STEAM Before STEM: Lewis Mumford’s Ideas about Art and Technology

Digital Handout for:

“STEAM Before STEM: Lewis Mumford’s Ideas about Art and Technology and Why They Matter Today”

Stanley C. Pelkey, Director

University of Kentucky School of Music

2018 College Music Society National Conference

Vancouver, BC

Lewis Mumford (1895–1990)

Definition of “technics”:

The field of “practical arts” and “that part of human activity wherein, by an energetic organization of the process of work, man controls and directs the forces of nature for his own purposes.” Technics is “rooted in man’s use of his own body” (Art and Technics, 15), but technics move beyond the body by magnifying human power via machines (Art and Technics, 24). And “technics is that manifestation of art from which a large part of the human personality has been excluded, in order to further the mechanical process.” (Art and Technics, 21)

Definitions of art:

Art widens “the province of personality, so that feelings, emotions, attitudes, and values, in the special individualized form in which they happen in one particular person, in one particular culture, can be transmitted with all their force and meaning to other persons or to other cultures.” (Art and Technics, 16)

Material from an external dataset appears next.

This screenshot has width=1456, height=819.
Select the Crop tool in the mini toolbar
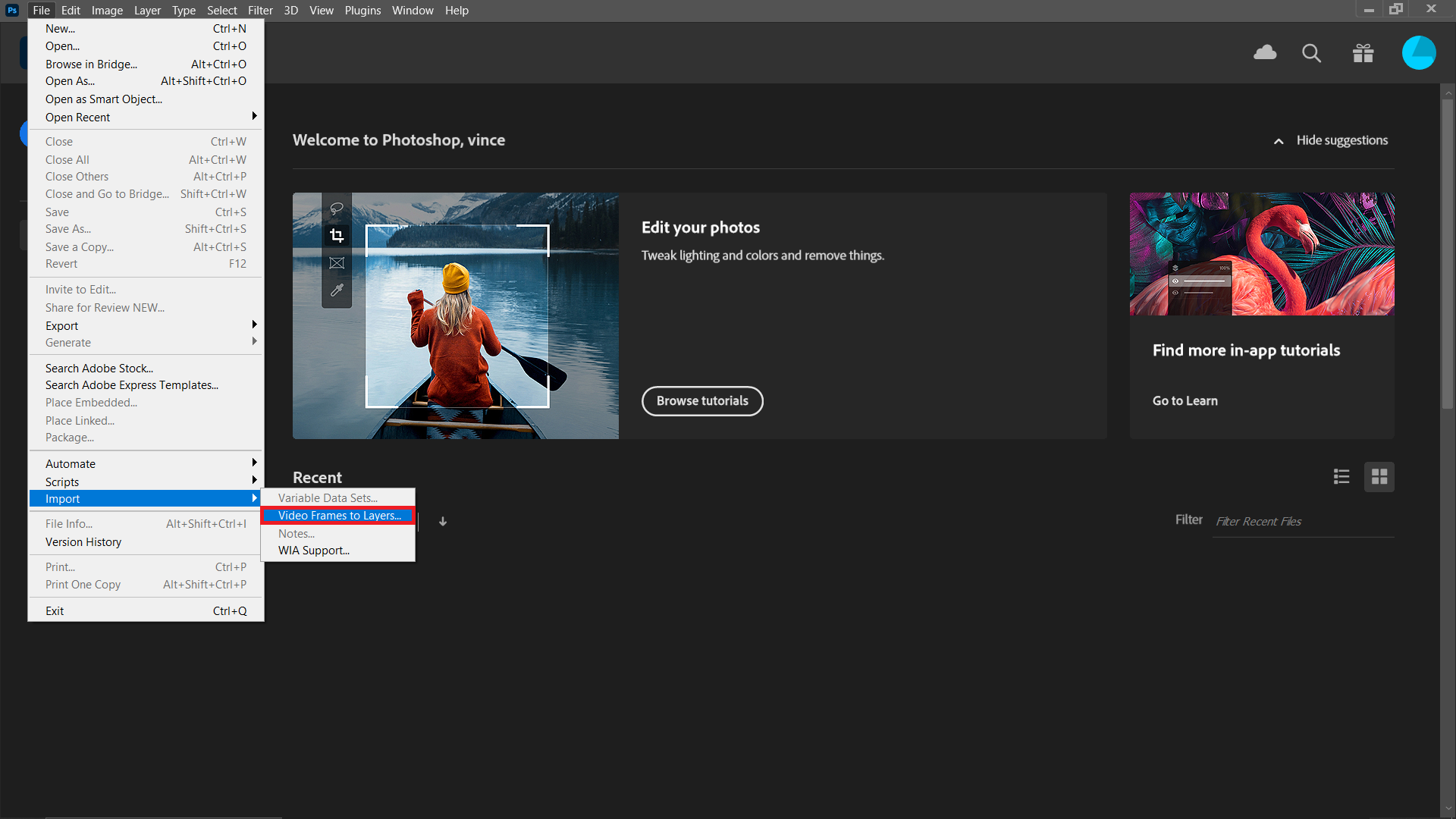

“Ritual, art, poesy, drama, music, dance, philosophy, science, myth, religion, are accordingly all as essential to man as his daily bread: man’s true life consists not alone in the work activities that directly sustain him, but in the symbolic activities which give significance both to the processes of work and their ultimate products and consummations.” (Condition of Man, 9)

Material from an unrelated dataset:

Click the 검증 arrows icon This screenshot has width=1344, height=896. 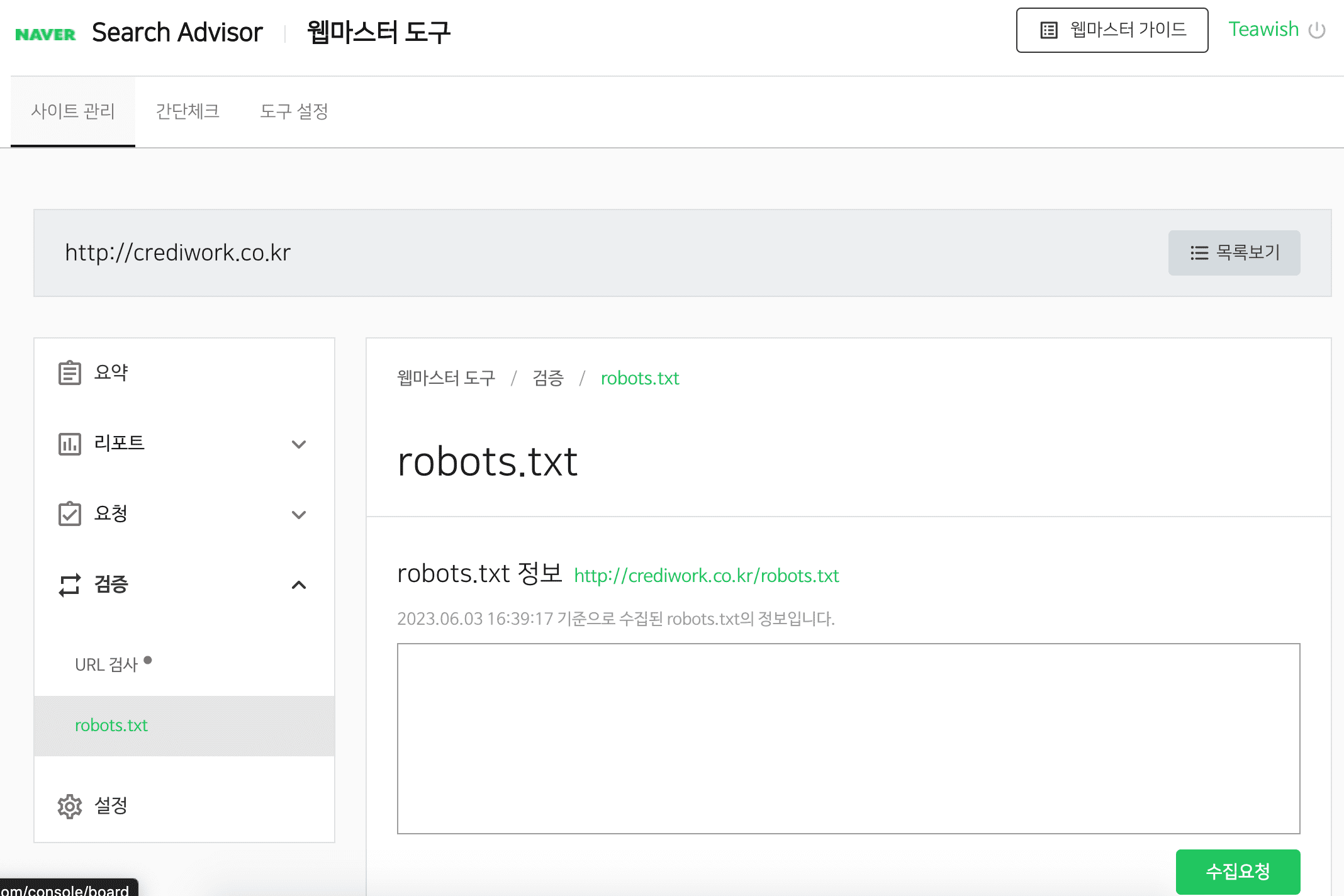click(x=69, y=585)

Participation and imitation are implicitly aesthetic terms.

The “megamachine”: a large-scale controlling structure arising when keepers of knowledge, armies, and bureaucracies are combined with “a system of absolute power capable of conquering and controlling” vast populations, with the whole power complex grinding toward limited, limiting, and potentially destructive ends for the individual and for society as a whole. Megamachines existed in the Ancient World, arose again with industrialization, and (Mumford argued) became global-encompassing with the post-war era.

The (Mumfordian) goal: not more technological conduits for listening to music, but rather technology to facilitate greater participation in music making.

STEAM: “A” = “active arts making”

 

Key Texts:

Mumford, Lewis. Art and Technics. Columbia University Press, 1952; 2000.

—. The Condition of Man. Mariner Books, 1944; 1973.

—. The City in History: Its Origins, Its Transformations, and Its Prospects. Harvest Book, 1961.

—. Findings and Keepings: Analects for an Autobiography. Harcourt, Brace, Jovanovich, 1975.

—. “The First Megamachines.” 1966. Reprinted in America, Changing… Essays Contributory to an Understanding of Contemporary Culture, edited by Patrick Gleeson, Charles E. Merril, 1968, pp. 381–394.

—. The Myth of the Machine: The Pentagon of Power. Harcourt Brace Jovanovich, 1970.

—. The Myth of the Machine: Technics and Human Development. Harcourt Brace Jovanovich, 1967.

Other Readings:

Lewis, C. S. The Abolition of Man. Collier Books, 1955.  [cf: the “omnicompetent state”]

Marcuse, Herbert. One-Dimensional Man: Studies in the Ideology of Advanced Industrial Society. Beacon Press, 1964.  [cf: the “society of total mobilization”]

Christopher Lasch and Philip Slater are particularly important examples of later American intellectuals whose works from the 1970s and 1980s echoed themes found in Mumford’s earlier writings. For interesting overlaps with a contemporary of Mumford, see books by Robert Elliot Fitch published in the United States during the 1940s through the 1960s.